[[ Information provided open ]]

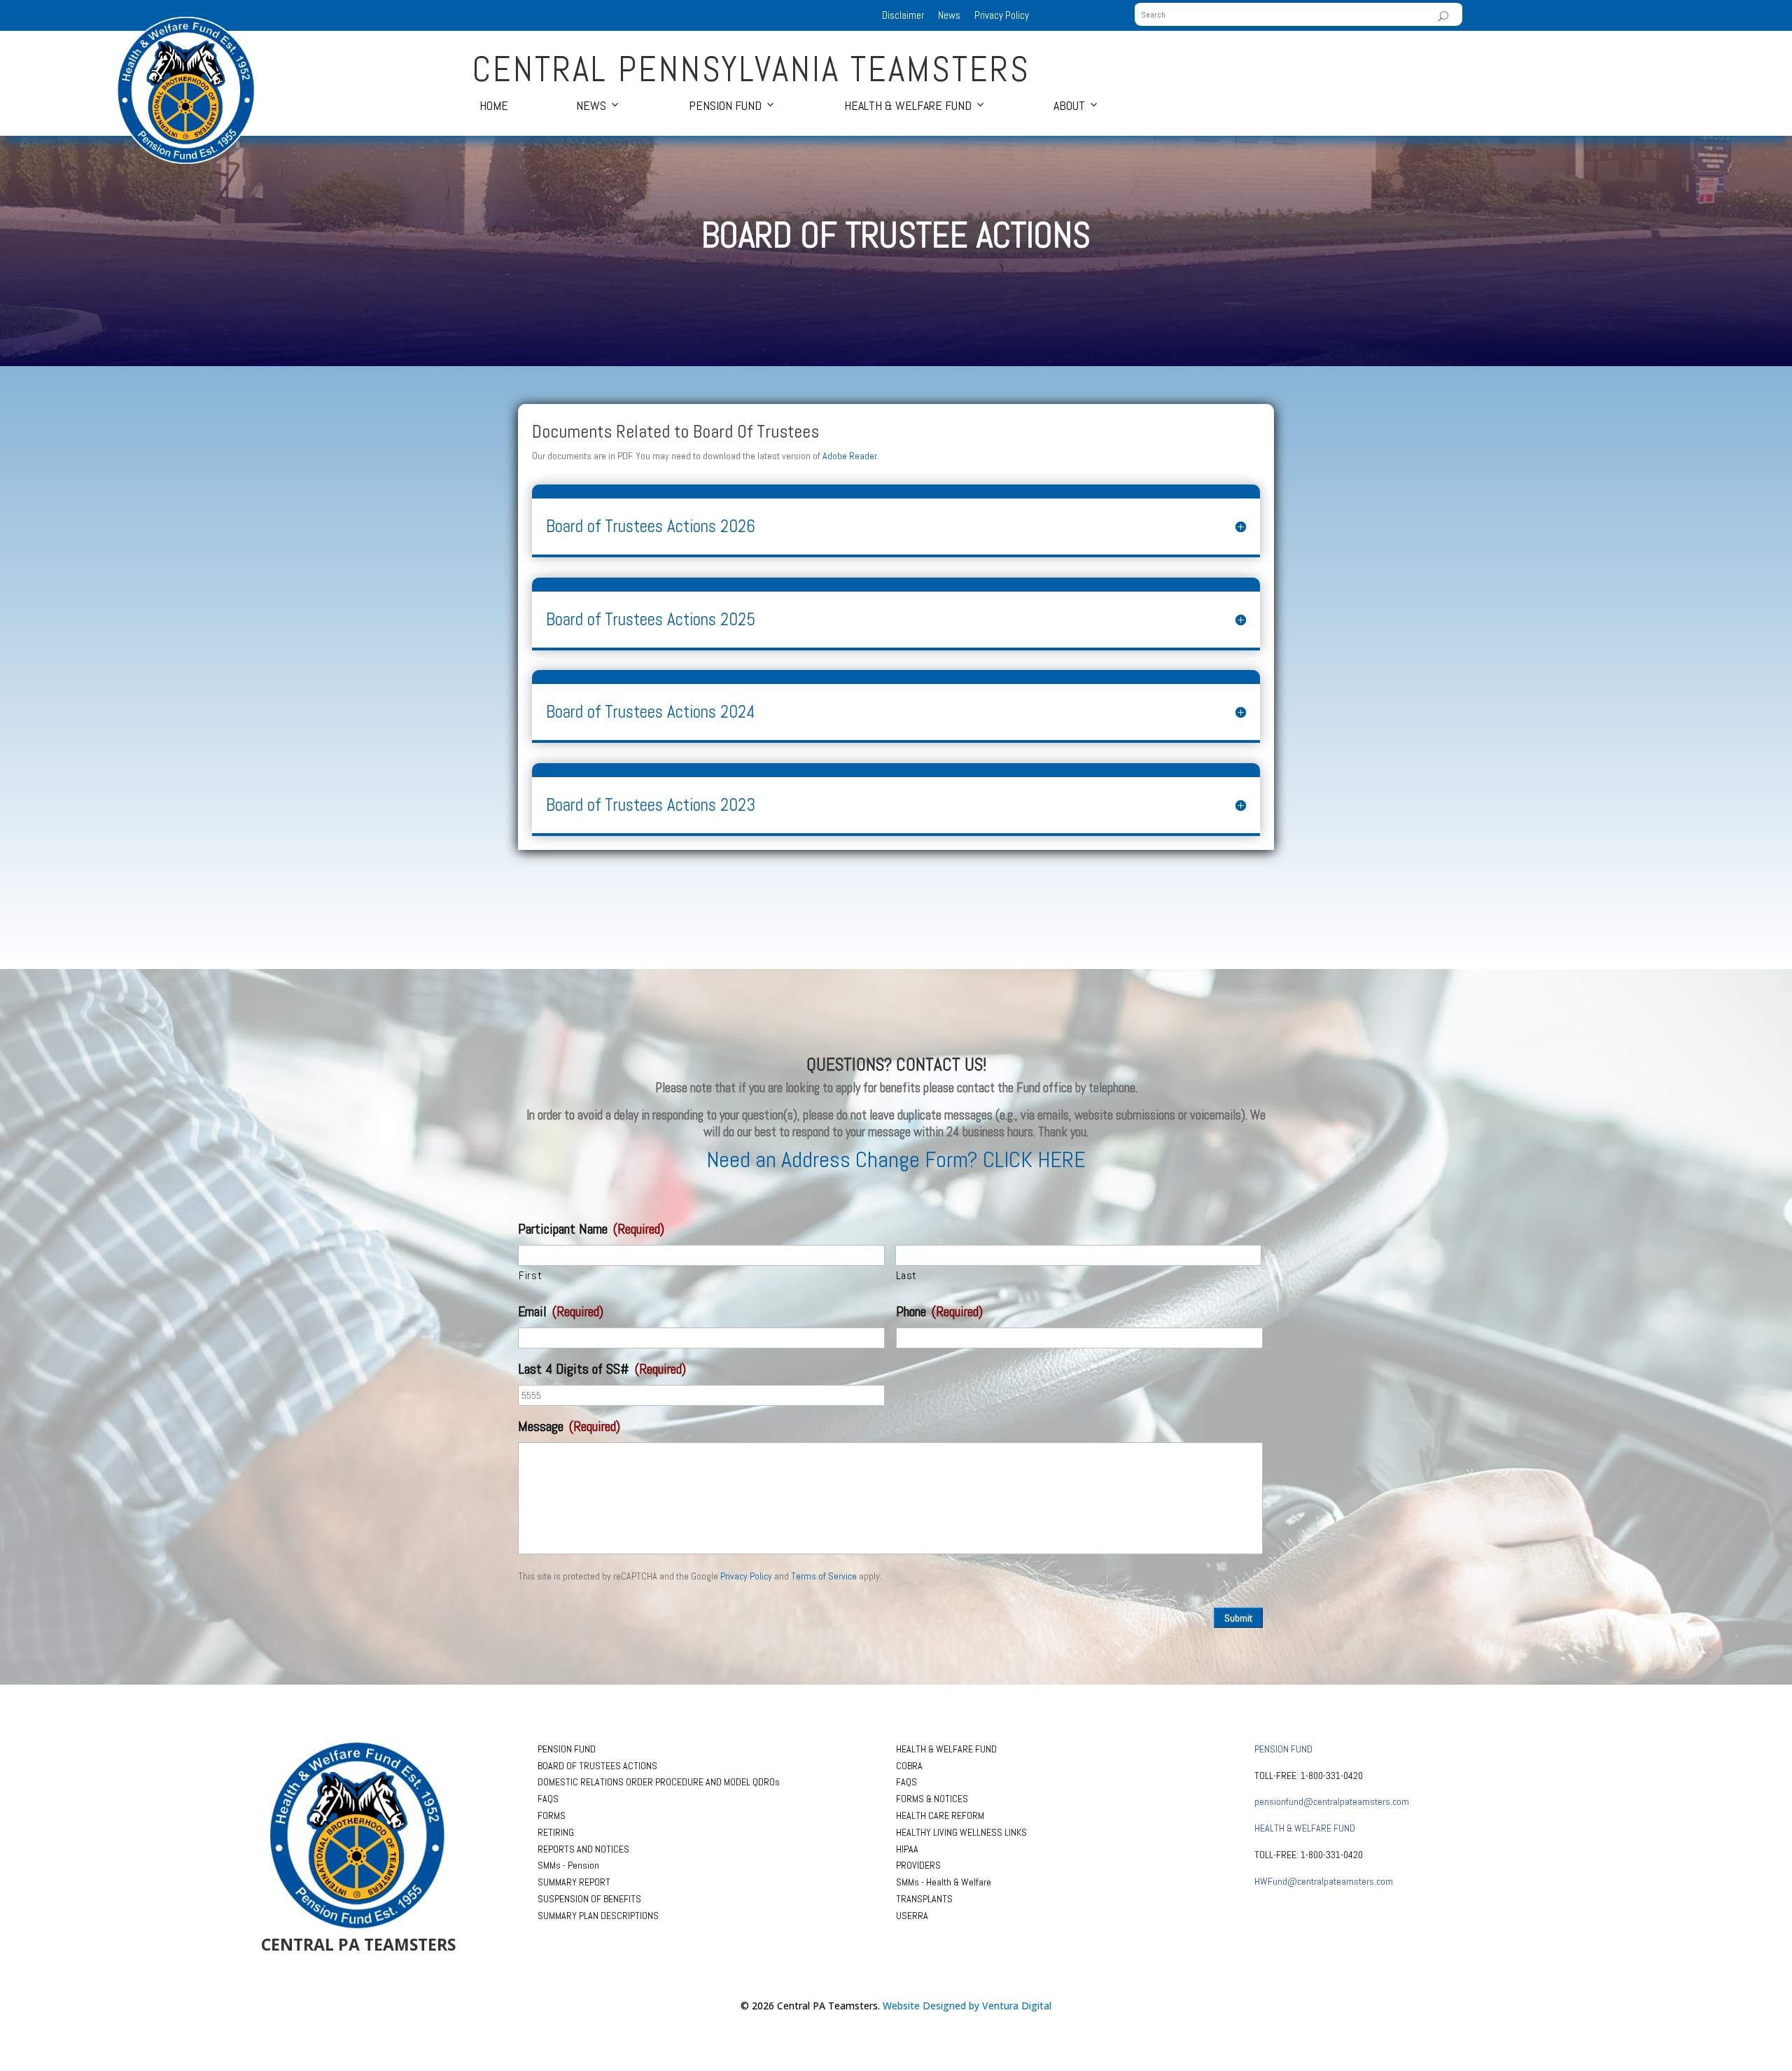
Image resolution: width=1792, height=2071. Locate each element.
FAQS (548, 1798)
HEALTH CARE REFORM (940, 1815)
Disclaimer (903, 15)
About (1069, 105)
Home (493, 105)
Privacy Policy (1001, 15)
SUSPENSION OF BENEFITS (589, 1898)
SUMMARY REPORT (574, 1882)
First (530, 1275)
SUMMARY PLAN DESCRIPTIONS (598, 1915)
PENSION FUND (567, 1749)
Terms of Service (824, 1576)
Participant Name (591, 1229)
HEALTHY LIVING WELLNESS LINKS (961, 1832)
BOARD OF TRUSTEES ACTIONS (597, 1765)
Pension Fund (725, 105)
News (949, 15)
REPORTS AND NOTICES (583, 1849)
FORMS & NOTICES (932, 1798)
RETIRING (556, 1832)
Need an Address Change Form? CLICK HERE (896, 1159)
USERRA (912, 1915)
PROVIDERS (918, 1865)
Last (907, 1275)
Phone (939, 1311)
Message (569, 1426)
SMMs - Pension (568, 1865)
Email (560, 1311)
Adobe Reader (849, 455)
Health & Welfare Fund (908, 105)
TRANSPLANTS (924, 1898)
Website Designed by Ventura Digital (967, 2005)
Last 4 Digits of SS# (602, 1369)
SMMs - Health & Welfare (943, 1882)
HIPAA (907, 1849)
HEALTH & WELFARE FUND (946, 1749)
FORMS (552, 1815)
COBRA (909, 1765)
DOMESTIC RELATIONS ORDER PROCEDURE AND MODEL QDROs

[[ Information provided closed ]]

Work request: In the reply, every line of the material above is to be reproduced verbatim, and the images are to be left out.

Finished exercise:
Image resolution: width=1792, height=2071. Locate each element.
FAQS (548, 1798)
HEALTH CARE REFORM (940, 1815)
Disclaimer (903, 15)
About (1069, 105)
Home (493, 105)
Privacy Policy (1001, 15)
SUSPENSION OF BENEFITS (589, 1898)
SUMMARY REPORT (574, 1882)
First (530, 1275)
SUMMARY PLAN DESCRIPTIONS (598, 1915)
PENSION FUND (567, 1749)
Terms of Service (824, 1576)
Participant Name (591, 1229)
HEALTHY LIVING WELLNESS LINKS (961, 1832)
BOARD OF TRUSTEES ACTIONS (597, 1765)
Pension Fund (725, 105)
News (949, 15)
REPORTS AND NOTICES (583, 1849)
FORMS & NOTICES (932, 1798)
RETIRING (556, 1832)
Need an Address Change Form? CLICK HERE (896, 1159)
USERRA (912, 1915)
PROVIDERS (918, 1865)
Last (907, 1275)
Phone (939, 1311)
Message (569, 1426)
SMMs - Pension (568, 1865)
Email (560, 1311)
Adobe Reader (849, 455)
Health & Welfare Fund (908, 105)
TRANSPLANTS (924, 1898)
Website Designed by Ventura Digital (967, 2005)
Last 4 Digits of SS# (602, 1369)
SMMs - Health & Welfare (943, 1882)
HIPAA (907, 1849)
HEALTH & WELFARE FUND (946, 1749)
FORMS (552, 1815)
COBRA (909, 1765)
DOMESTIC RELATIONS ORDER PROCEDURE AND MODEL QDROs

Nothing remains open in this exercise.